Text passage:
--------------------------------

Is it possible (dumb question I know) that the court is trying to find a middle road that won't run afoul of Heller, but will still preserve the essence of "safe storage"? At least on the surface, the safe storage laws are alledged to be intended to prevent kids and others from gaining access to firearms. I forget the exact terms, but "unauthorized people" comes to mind. Or maybe I'm all wet.

Heller doesn't outlaw some storage restrictions, but would seem to prohibit making them so strict so as to prevent the legitmate owner from accessing it for self defense purposes. Of course, the venue being a car just complicates the whole thing.

Again, maybe I'm all wet.
Actually, you're spot on. I'd challenge anyone to come up with a sound legal theory as to why safe storage laws are always unconstitutional. On their face they have a legitimate purpose. Their constitutionality will hinge on things like whether they interfere with one's right of self defense or whether they're plainly enough written such that people can understand and comply with them.

--------------------------------

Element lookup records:
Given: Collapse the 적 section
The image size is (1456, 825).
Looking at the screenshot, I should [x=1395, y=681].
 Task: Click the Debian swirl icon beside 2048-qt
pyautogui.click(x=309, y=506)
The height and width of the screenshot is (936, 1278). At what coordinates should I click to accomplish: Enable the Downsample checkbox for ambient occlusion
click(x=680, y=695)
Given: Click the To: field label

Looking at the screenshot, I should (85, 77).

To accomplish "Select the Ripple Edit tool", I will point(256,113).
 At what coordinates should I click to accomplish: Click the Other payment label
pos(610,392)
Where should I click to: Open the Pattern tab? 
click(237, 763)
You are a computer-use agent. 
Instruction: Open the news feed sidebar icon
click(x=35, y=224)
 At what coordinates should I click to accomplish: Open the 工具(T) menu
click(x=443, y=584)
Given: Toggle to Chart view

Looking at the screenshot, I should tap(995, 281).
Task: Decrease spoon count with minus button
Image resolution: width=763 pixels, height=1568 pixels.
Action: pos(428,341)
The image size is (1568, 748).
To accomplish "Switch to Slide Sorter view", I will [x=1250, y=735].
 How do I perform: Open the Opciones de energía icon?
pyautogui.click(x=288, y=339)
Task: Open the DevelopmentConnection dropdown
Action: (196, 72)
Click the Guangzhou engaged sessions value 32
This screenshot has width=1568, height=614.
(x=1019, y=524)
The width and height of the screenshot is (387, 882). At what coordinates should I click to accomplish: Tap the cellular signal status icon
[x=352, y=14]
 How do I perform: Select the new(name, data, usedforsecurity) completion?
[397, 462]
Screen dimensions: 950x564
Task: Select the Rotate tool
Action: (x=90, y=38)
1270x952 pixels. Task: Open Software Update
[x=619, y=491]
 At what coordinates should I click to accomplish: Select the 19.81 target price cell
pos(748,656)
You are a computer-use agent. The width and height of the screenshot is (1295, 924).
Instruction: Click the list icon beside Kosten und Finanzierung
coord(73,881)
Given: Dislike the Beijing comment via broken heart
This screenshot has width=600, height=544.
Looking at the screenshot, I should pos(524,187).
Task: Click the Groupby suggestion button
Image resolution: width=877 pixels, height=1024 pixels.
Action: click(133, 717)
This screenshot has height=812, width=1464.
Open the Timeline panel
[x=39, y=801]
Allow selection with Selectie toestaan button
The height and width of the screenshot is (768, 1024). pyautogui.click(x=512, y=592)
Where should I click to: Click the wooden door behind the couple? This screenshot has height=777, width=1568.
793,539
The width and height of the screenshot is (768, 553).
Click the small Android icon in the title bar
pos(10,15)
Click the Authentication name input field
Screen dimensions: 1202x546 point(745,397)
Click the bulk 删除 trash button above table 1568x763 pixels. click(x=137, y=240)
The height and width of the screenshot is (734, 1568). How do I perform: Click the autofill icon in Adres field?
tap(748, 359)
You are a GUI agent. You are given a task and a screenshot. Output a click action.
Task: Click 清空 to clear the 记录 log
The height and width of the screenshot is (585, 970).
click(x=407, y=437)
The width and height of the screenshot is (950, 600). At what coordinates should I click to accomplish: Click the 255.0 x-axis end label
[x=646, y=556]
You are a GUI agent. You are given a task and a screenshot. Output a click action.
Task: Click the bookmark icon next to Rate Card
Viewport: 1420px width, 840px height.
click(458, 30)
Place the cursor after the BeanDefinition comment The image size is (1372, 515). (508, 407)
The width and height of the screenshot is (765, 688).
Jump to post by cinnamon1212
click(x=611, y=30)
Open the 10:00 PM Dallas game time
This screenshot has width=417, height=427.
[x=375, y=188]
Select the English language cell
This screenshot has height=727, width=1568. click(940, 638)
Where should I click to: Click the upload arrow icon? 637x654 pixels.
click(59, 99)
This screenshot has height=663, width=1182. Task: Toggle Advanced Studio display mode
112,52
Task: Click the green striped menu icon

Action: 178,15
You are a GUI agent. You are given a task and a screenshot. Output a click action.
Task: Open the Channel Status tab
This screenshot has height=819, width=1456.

--------------------------------

In the discussion of safe storage laws, what reason does the reply give for rejecting the idea that such laws are always unconstitutional?

Complete response:
The reply says that on their face, safe storage laws have a legitimate purpose. Whether a particular law is constitutional depends on whether it interferes with a person's right of self defense and whether it is written plainly enough for people to understand and comply with it.